Here’s a theory to sink your teeth into. Consider walking into an auction house for prized art work, or in our case a commodity exchange for gold bullion. Prices fluctuate and drift lower and you recognize this. You hear the trading pit getting louder as you notice the visual activity of known buyers running into the pits to place their buy orders, some aggressive some more passive but the buyers have in fact shown their intent.
Meanwhile, sellers are in fact retreating, which as a result causes prices to move higher off the aggression of buyers.
The result on your screen is the price action as a result of the buyers and sellers incoming and outgoing aggression.
But for FX traders, we must recognize the efficiency the market has. It’s no longer a dollar/gold exchange rate, its a EUR/USD a GBP/USD a USD/CHF a USD/CAD exchange rate. The net pressures from ALL currencies give us a transparent read of cross border money flow and that is what governs exchange rate fluctuations on the micro-structure level.
So take the efficiency of FX markets, centralized or not and absent arbitrage opportunities the price action merely follows the flow of cross border movement which is tick based ‘sentiment’ as it leads price ticks 30-60 seconds ahead of price movement all day long. Once we see the aggression through arrays of analysis with the focus on the underlying currencies we can extract this leading sentiment. This is exactly what George Soros discussed in Alchemy of Finance and reactionary measures of the markets. But here, it’s exposed. The end result is price action follows sentiment as a reaction to cross border movements that the institutions trigger. It’s granular and has more precision than most traders have ever contemplated.
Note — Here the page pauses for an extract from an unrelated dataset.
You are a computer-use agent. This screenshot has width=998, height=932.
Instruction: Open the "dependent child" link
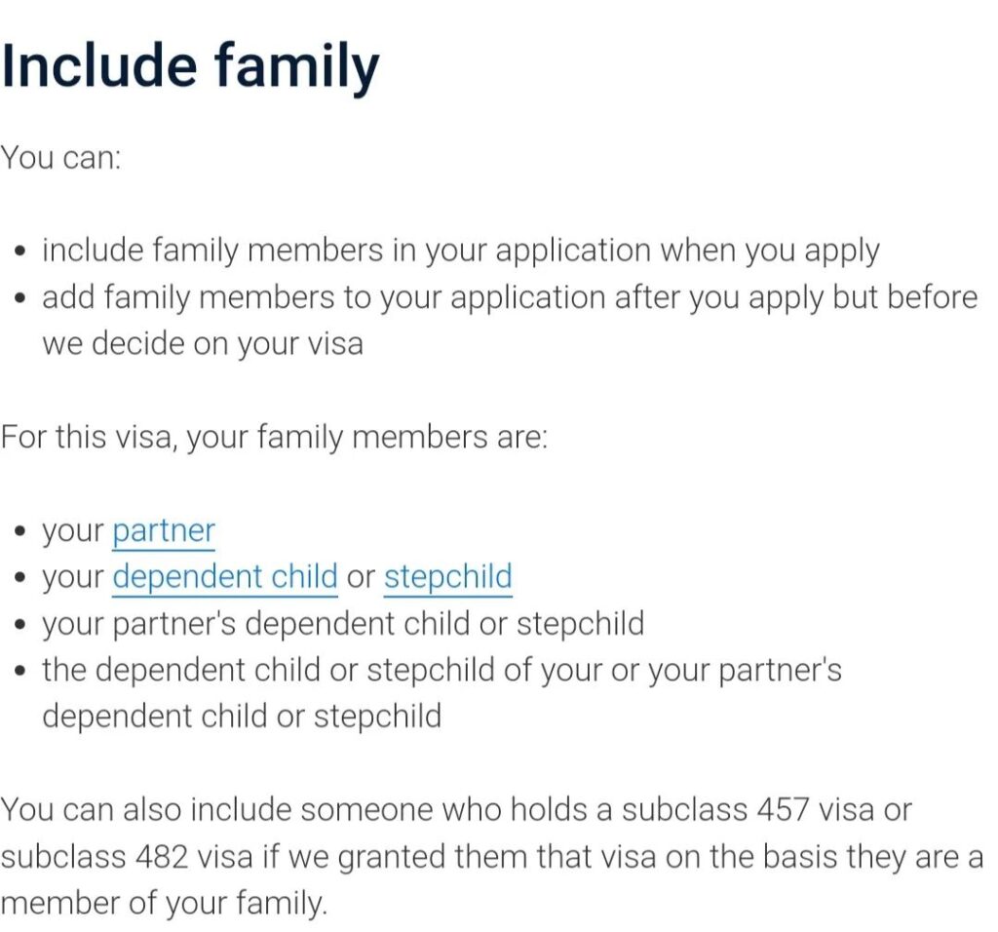pos(225,577)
If you’re trading prop funds focus on this. I’ve focused on it for 29 years now and when I turn the faucet of trading on a few days a week the returns come in.
I teach this approach freely and have offered it freely in the weeks past. With the condition of the economy and political uncertainty, it’s my duty to expose the how, why and when markets move with precision. When you experience it, you’ll look back on the markets and have two reactions 1) You’ll be pissed you wasted so much effort without proper focus and 2) You will be shocked at how easy trading really becomes.
Again, the market is efficient, the cross border movement of capital is recognizable, it’s the opportunities that the institutions are after and as a result, our trades are made profitable by the existence of those opportunities and knowing them before the institutions do.
Where else can you leverage knowledge and extract routine profits from unscrupulous brokerage (prop funds are merely brokers) who attempt to take advantage of you not knowing the micro-structure that governs how exchange rates move in the first place.